(Screenshot grounding data)
-=-=-

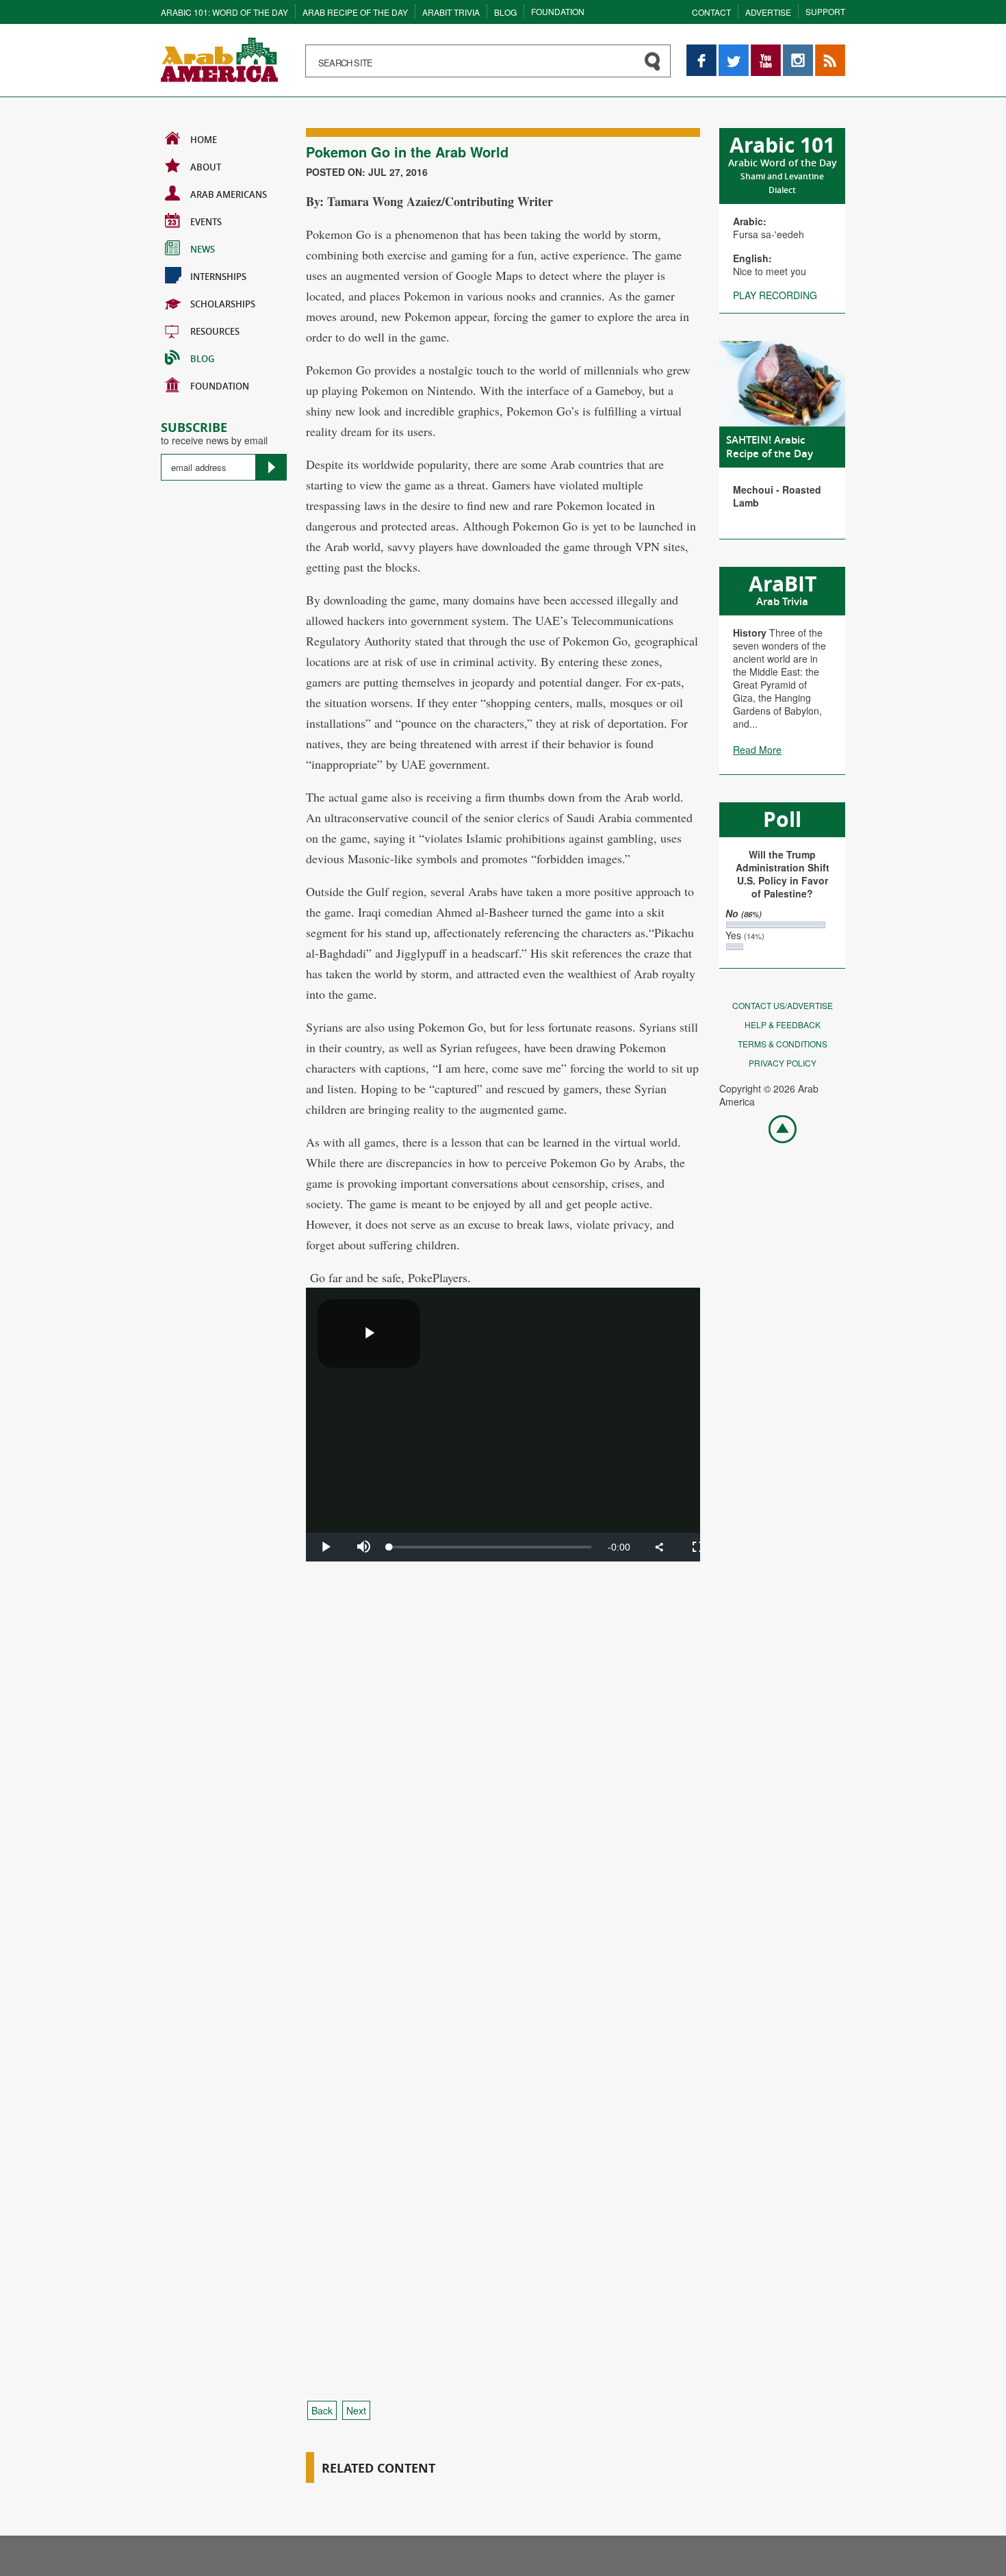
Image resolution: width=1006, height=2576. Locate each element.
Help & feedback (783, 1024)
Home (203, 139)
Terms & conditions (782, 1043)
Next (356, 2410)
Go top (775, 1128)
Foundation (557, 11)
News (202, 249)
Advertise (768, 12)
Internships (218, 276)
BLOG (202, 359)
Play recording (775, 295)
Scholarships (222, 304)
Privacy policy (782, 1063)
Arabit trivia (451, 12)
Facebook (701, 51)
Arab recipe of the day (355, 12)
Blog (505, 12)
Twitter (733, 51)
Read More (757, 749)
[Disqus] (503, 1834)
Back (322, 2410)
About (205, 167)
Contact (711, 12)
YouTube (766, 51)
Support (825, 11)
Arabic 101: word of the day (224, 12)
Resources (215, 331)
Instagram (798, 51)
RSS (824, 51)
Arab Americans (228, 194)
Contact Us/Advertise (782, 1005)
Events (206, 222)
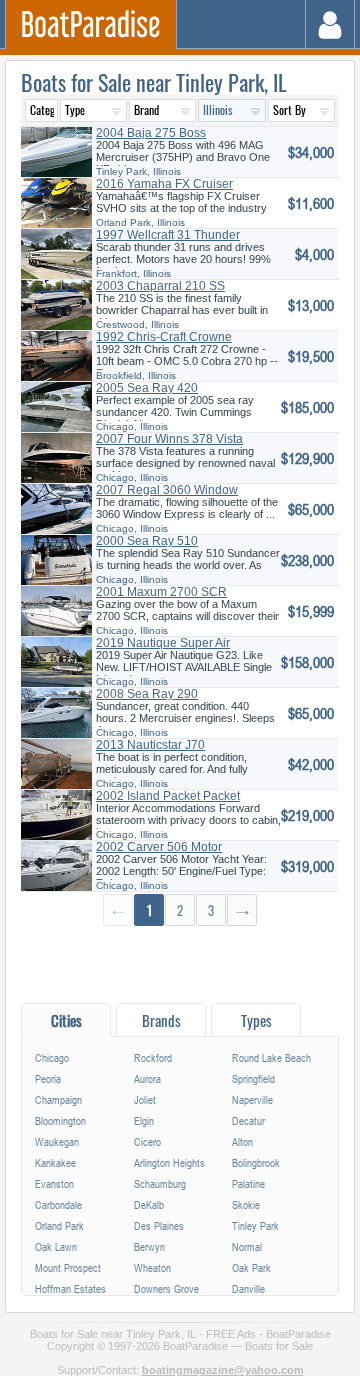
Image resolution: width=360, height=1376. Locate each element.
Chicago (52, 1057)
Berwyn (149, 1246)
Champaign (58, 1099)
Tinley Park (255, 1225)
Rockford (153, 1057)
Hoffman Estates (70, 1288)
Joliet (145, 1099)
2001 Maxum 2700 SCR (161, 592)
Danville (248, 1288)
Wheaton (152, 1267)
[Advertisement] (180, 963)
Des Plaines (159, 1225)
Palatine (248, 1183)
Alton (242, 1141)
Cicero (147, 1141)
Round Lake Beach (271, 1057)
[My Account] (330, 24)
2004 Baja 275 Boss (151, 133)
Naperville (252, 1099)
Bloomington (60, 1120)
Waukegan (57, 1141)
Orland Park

-=-=-

> _TASK DETAILS_:
Reproduce exactly what appears from the line containing "Alton (242, 1141)" down to the final line of the data.

> _EXERCISE RESULT_:
Alton (242, 1141)
Cicero (147, 1141)
Round Lake Beach (271, 1057)
[My Account] (330, 24)
2004 Baja 275 Boss (151, 133)
Naperville (252, 1099)
Bloomington (60, 1120)
Waukegan (57, 1141)
Orland Park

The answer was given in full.